- 1IMGW, Universität Wien, Vienna, Austria (philipp.griewank@univie.ac.at)
- 2University of Leeds, Leeds, UK
- 3ECMWF, Bonn, Germany
- 4RIKEN, R-CCS, Kobe, Japan
- 5Deutscher Wetterdienst, Offenbach, Germany
- 6LMU Munich, Munich, Germany
Localization is essential for any ensemble-based data-assimilation system for numerical weather prediction, and most localization approaches are distance-based. For example, in the observation-space localization used by the Deutscher Wetterdienst (DWD), the localization is a function of the distance between a model grid point and an observation location. Observation-space localization for satellite observations is especially challenging because they do not have a constant or well-defined observation location. Instead, the observed signal may originate from various vertical levels and is affected by the presence of clouds. We derive an optimal localization for all-sky visible and infrared satellite observations over Germany by minimizing the difference between the DWD operational analysis and radiosonde profiles in a 1-month cycled assimilation experiment that excluded radiosondes.
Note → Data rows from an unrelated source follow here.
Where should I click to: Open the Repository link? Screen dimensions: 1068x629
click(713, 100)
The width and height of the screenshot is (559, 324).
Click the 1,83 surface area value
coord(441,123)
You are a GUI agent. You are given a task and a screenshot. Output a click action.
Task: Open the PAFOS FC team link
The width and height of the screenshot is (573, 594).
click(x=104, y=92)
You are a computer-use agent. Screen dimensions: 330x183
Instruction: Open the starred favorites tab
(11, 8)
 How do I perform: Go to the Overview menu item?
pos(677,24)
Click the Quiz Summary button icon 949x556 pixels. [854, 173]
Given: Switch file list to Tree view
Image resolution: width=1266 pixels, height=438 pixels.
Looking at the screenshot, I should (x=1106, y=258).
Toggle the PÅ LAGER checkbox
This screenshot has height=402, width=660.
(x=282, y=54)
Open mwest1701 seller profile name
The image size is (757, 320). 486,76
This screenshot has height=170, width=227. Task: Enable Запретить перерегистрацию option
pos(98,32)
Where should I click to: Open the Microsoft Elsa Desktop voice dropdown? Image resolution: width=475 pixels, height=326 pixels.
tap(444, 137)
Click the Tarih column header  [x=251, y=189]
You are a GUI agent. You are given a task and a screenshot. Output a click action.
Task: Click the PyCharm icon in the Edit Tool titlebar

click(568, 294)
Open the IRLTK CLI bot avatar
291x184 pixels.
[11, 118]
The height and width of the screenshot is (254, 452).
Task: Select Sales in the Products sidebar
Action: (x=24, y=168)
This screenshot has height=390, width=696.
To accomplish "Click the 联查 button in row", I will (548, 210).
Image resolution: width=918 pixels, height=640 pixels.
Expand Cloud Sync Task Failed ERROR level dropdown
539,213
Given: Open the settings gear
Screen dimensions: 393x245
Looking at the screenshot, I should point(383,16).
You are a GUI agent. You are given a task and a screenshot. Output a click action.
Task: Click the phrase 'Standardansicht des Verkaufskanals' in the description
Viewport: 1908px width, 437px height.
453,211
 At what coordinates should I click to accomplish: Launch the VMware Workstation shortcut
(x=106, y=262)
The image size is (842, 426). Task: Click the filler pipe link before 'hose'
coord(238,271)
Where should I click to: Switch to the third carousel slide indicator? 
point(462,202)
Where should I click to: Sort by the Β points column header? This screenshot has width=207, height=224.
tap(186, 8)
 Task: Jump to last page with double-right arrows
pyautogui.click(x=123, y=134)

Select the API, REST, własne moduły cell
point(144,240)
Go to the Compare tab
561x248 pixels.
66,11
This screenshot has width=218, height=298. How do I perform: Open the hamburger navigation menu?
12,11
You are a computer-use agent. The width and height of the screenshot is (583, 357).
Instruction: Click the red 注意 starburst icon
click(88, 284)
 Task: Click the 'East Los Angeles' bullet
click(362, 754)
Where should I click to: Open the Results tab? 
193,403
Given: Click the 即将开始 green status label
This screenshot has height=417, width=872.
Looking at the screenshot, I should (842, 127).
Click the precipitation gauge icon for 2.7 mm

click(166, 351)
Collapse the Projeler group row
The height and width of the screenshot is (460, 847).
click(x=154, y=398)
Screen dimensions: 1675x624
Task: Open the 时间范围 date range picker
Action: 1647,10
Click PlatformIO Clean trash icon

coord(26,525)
We use reconstructed partial analysis increments (PAI) to approximate a wide range of localization settings without needing to rerun the costly month-long experiment. We find that visible satellite observations require no localization, but that infrared observations deteriorate the analysis if they are not localized carefully.
How to cite: Griewank, P., Parker, M., Necker, T., Miyoshi, T., Schomburg, A., Diefenbach, T., and Weissmann, M.: Optimal vertical localization for the assimilation of cloud-affected satellite observations, EGU General Assembly 2025, Vienna, Austria, 27 Apr–2 May 2025, EGU25-16990, https://doi.org/10.5194/egusphere-egu25-16990, 2025.